The result was a poisoned debate on national security, and the vilification of good Americans — think of those CIA interrogators — keeping us safe from harm.
That then-Sen. Barack Obama happily fed Bush-derangement makes us no less distressed to see some conservatives now exhibiting symptoms of a Republican strain. The outbreak has been occasioned by press exposure of two National Security Agency anti-terror programs, one involving Verizon and the other involving servers for companies such as Google and Facebook. So now the Republican author of the Patriot Act, Rep. James Sensenbrenner, is calling the NSA “un-American.”
Let’s be clear about these programs. The Verizon program involves searching metadata — i.e., what numbers were called, where and for how long — for patterns that help identify terrorists. The PRISM program targets foreigners. Both have clear protocols, both have been briefed to Congress and both have been signed off on by judges.

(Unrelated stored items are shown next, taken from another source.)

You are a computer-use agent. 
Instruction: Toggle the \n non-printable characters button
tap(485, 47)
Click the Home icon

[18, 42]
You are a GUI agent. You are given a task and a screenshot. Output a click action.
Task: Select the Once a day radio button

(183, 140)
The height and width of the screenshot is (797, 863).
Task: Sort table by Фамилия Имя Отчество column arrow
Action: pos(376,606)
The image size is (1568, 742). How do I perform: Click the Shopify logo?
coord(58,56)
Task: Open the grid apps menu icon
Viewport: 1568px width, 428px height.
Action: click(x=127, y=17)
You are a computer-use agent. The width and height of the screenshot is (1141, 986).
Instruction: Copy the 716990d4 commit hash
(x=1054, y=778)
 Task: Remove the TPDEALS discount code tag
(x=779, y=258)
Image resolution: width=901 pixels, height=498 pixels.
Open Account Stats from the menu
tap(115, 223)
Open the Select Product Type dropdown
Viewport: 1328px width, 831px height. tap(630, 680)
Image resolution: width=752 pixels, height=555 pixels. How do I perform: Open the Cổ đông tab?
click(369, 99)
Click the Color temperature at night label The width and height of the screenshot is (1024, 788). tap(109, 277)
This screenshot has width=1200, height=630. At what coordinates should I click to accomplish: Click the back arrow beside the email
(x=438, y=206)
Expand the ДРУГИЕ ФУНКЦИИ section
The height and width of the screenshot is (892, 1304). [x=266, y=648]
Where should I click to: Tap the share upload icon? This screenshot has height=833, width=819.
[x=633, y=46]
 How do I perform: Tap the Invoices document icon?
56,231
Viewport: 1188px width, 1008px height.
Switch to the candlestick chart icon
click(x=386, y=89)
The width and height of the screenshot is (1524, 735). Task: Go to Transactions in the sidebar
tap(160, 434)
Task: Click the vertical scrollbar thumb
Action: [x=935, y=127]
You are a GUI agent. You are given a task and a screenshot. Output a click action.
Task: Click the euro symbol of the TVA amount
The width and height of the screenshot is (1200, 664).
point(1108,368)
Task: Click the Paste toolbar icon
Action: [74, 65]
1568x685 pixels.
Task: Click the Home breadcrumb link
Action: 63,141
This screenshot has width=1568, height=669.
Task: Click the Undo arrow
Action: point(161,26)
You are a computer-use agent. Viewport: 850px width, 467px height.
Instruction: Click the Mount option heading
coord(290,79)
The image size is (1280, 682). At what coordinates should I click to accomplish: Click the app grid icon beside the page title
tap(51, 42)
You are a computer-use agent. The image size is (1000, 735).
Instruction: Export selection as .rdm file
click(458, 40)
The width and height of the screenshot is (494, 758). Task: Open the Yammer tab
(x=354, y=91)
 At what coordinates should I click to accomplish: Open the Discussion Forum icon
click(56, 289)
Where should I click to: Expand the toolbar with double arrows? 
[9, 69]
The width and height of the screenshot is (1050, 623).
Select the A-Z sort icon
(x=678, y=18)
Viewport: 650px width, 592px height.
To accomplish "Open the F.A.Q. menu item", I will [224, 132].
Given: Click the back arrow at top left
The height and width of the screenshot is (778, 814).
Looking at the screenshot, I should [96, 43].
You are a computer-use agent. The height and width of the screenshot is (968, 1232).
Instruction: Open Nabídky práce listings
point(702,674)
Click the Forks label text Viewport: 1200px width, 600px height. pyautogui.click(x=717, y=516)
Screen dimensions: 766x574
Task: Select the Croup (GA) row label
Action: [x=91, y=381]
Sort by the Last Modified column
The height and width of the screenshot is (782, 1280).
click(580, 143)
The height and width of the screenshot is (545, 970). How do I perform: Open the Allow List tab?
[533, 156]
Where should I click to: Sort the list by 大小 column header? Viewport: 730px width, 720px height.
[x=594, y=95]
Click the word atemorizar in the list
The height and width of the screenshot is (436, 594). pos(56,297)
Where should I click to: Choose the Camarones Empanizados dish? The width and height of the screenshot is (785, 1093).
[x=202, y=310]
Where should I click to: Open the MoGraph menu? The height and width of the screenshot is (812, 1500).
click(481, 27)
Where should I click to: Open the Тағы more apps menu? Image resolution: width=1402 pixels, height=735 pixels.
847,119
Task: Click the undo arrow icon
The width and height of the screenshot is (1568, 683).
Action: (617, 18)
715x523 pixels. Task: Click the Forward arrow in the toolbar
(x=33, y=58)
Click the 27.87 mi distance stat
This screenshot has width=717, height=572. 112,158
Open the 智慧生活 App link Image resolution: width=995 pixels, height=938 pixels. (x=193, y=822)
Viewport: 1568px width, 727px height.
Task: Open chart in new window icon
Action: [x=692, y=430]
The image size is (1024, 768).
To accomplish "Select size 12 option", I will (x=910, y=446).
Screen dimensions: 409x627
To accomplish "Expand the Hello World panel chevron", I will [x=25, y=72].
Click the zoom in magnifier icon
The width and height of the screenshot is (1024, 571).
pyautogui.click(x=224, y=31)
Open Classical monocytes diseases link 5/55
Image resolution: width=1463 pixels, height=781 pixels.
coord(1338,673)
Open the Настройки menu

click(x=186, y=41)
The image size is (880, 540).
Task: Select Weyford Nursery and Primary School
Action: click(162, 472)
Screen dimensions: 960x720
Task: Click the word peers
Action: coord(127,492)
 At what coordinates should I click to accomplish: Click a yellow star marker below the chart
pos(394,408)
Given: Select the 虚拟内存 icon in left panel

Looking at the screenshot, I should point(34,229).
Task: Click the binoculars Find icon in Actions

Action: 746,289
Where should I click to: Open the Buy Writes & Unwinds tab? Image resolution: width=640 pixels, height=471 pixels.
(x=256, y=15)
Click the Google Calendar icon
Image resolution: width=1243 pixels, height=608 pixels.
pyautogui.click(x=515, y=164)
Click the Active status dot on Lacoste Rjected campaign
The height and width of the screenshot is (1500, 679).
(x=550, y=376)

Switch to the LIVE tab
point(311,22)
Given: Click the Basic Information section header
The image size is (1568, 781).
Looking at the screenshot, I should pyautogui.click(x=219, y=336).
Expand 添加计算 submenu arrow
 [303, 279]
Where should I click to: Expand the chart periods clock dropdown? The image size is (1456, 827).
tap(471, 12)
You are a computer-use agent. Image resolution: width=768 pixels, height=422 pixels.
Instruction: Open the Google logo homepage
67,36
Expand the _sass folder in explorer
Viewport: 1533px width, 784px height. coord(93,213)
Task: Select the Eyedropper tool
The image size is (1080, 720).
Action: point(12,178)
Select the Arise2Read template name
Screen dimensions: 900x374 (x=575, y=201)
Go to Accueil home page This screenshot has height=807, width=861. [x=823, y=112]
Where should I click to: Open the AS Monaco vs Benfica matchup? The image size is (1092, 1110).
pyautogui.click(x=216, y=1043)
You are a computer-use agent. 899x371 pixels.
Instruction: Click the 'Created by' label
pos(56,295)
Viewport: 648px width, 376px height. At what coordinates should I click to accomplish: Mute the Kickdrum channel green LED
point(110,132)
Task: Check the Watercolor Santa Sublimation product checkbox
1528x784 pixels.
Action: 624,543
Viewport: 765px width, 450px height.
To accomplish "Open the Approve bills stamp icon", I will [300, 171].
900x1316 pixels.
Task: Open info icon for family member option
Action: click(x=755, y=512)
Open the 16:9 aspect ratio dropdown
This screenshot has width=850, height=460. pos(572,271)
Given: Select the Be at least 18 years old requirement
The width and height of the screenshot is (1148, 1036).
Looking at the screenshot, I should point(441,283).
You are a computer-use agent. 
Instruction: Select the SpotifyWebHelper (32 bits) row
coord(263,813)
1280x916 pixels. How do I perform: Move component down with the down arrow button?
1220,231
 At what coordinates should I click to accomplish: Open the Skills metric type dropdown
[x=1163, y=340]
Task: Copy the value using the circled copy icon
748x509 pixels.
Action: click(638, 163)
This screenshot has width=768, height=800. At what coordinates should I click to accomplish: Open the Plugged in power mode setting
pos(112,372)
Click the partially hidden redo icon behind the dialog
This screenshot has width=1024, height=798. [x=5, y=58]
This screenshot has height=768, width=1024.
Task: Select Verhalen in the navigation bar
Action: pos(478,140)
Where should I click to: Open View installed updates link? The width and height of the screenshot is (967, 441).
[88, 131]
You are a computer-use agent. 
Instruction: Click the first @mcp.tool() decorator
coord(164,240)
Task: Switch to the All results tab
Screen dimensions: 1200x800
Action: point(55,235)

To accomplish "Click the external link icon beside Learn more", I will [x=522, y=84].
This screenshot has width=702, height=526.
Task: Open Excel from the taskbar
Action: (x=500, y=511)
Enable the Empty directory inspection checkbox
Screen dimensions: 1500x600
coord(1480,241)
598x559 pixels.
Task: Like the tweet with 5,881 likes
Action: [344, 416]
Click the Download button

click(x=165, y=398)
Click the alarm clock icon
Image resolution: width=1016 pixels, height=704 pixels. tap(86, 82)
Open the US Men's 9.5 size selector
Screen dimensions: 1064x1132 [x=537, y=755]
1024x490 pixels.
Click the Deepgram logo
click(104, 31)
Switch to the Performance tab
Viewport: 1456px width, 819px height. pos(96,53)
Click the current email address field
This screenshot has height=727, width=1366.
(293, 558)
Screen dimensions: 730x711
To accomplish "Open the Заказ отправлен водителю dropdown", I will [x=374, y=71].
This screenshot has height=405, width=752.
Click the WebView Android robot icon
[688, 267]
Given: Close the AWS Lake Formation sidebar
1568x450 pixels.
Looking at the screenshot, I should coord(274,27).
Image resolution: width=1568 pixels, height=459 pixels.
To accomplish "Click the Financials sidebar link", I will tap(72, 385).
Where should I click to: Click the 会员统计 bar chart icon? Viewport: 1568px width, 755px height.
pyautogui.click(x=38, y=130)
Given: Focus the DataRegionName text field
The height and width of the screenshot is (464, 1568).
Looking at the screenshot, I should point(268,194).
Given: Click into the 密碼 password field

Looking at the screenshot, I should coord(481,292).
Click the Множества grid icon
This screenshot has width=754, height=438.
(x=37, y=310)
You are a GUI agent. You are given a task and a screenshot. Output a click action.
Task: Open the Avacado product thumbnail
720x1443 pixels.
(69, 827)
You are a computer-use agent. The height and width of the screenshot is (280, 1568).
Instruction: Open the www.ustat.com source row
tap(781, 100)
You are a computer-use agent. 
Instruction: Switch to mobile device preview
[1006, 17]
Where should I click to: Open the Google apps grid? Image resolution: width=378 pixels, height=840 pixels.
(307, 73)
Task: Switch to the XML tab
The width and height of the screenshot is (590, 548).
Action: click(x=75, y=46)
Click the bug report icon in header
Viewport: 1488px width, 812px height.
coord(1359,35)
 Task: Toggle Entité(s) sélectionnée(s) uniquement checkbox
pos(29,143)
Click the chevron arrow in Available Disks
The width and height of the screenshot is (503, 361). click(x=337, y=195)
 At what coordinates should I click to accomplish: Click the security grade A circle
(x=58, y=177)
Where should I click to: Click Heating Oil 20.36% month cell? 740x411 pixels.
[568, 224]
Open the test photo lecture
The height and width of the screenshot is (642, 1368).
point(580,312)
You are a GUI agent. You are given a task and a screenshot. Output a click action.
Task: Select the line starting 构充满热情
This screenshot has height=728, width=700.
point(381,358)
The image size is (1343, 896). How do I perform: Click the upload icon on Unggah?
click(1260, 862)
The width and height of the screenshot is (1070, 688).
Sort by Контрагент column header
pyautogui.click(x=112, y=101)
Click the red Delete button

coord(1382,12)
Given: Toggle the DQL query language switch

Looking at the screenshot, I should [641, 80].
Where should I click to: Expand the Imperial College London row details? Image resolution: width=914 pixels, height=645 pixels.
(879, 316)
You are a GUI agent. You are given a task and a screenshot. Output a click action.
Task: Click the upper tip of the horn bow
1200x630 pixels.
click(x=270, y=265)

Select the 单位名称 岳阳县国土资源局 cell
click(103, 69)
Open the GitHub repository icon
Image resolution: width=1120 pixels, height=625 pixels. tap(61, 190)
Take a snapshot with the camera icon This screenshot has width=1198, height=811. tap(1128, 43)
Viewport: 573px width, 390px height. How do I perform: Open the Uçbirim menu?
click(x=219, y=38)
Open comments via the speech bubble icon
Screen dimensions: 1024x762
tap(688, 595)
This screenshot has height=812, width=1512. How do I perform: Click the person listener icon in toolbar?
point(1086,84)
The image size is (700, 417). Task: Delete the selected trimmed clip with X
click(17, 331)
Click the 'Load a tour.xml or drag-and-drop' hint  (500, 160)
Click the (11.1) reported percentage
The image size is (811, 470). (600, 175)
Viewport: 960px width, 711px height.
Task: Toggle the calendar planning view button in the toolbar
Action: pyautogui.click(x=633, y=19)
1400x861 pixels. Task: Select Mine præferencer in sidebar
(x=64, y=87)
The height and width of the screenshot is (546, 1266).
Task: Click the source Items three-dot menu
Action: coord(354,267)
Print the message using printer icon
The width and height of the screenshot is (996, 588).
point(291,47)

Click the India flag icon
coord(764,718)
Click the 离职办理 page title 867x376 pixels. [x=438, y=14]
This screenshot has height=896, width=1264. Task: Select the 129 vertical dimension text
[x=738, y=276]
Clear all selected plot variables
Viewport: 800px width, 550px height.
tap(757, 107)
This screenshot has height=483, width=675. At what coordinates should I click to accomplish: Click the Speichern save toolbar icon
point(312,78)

One other thing: Both yield intelligence that has helped prevent terrorist attacks on the American people — including the foiled 2009 attack on the New York subway system.
Now, we understand that with an attorney general who has already been cited for contempt, with a national-security-adviser-designee who fed the nation a false tale about Benghazi and with an IRS that has targeted conservatives, the administration has not earned the benefit of the doubt.
All the more reason for Republicans to keep their heads. There are real abuses regarding both the behavior and truthfulness at some government agencies. There is zero evidence the NSA is one of them.
At a time when the GOP has been trying to remind President Obama our enemies are still at war with us no matter what we say, it would help if conservatives didn’t join the left in assuming the worst about an agency trying to keep us safe in a lawful way — and by the evidence, doing a darned good job of it.